Reprochant à M. [Y] d’avoir annexé la cour à son lot en apposant un verrou sur la porte d’accès, le syndicat des copropriétaires l’a mis en demeure de retirer le verrou et de restituer l’accès à la partie commune le 29 avril 2022 puis le 24 juin 2022.
Soutenant que ses démarches sont restées infructueuses, le syndicat des copropriétaires l’a fait assigner par acte d’huissier du 17 juillet 2023 devant le tribunal de céans aux fins d’obtenir la restitution de la cour.
Par conclusions notifiées par RPVA du 9 octobre 2023, le syndicat des copropriétaires a notamment demandé au tribunal de déclarer irrecevable la prescription soulevée par M. [Y].
Par conclusions d’incident notifiées le 20 décembre 2023, M. [Y] a saisi le juge de la mise en état sollicitant qu’il soit déclaré incompétent pour examiner la question de fond portant sur l’acquisition de la prescription acquisitive. L’incident a été joint au fond le 18 mars 2024.

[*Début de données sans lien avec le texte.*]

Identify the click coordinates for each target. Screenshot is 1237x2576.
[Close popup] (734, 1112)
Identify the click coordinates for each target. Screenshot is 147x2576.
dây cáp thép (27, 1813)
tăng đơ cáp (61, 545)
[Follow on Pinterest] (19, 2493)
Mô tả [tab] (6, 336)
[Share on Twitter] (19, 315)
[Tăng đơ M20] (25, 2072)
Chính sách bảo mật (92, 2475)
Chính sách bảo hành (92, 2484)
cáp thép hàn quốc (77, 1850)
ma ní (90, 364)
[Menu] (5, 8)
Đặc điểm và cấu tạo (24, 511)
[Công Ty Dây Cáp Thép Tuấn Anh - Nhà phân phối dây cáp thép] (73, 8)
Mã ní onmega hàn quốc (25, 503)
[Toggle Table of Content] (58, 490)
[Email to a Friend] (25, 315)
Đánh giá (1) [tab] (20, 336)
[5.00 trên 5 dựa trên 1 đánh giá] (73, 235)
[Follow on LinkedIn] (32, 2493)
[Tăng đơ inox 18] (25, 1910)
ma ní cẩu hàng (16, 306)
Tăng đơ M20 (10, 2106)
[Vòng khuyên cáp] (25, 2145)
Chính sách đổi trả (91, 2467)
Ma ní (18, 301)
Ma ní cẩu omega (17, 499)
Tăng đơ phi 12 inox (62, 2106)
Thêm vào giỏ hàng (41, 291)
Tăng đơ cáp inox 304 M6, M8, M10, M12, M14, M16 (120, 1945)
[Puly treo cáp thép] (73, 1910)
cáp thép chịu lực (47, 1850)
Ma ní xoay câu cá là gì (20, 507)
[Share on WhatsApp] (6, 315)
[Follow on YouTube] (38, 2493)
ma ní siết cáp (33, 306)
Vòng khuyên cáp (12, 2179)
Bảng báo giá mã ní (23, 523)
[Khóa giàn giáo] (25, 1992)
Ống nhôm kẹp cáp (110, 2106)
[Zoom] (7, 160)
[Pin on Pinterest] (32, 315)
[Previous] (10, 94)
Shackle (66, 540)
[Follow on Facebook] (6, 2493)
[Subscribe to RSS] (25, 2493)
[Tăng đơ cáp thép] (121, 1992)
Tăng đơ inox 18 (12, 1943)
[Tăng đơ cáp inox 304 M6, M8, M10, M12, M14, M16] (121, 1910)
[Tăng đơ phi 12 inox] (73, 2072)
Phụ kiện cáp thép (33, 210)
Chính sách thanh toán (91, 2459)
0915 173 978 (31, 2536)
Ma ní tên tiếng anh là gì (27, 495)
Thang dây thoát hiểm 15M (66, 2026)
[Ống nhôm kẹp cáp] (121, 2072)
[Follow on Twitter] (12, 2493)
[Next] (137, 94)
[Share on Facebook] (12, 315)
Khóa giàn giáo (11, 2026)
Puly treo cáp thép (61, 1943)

Aux termes de ses dernières conclusions récapitulatives notifiées par RPVA le 9 mai 2024, le syndicat des copropriétaires sollicite du tribunal, au visa des articles 9, 10, 11, 22, 26 et 42 de la loi du 10 juillet 1965 et du règlement de copropriété, de :
Décision du 10 Mars 2026
8ème chambre 1ère section
N° RG 23/09232 – N° Portalis 352J-W-B7H-C2LG4
« Recevoir le syndicat des copropriétaires sis [Adresse 5] à [Localité 4] en ses conclusions récapitulatives,
Y faisant droit,
Juger que Monsieur [Y] ne remplit pas les conditions de la prescription trentenaire ou décennale,
En conséquence,
Condamner Monsieur [E] [Y], sous astreinte de 500€/jour de retard à compter de la signification du jugement à intervenir, à retirer le verrou de la porte donnant accès à la cour commune située au rez-de-chaussée de l’immeuble et à restituer l’accès à la cour commune de l’immeuble,
Condamner Monsieur [E] [Y] à payer au syndicat des copropriétaires sis [Adresse 3] à [Localité 4] une somme de 15.000 € à titre de dommages et intérêts pour résistance abusive et injustifiée,
En tout état de cause,
Débouter Monsieur [Y] de toutes ses demandes, fins et conclusions,
Condamner Monsieur [E] [Y] à payer au syndicat des copropriétaires sis [Adresse 3] à [Localité 4] une somme de 10.000 au titre de l’article 700 du code de procédure civile, ainsi qu’en tous les dépens comprenant notamment le coût du procès-verbal de constat de Me [U] dressé le 28 novembre 2022. »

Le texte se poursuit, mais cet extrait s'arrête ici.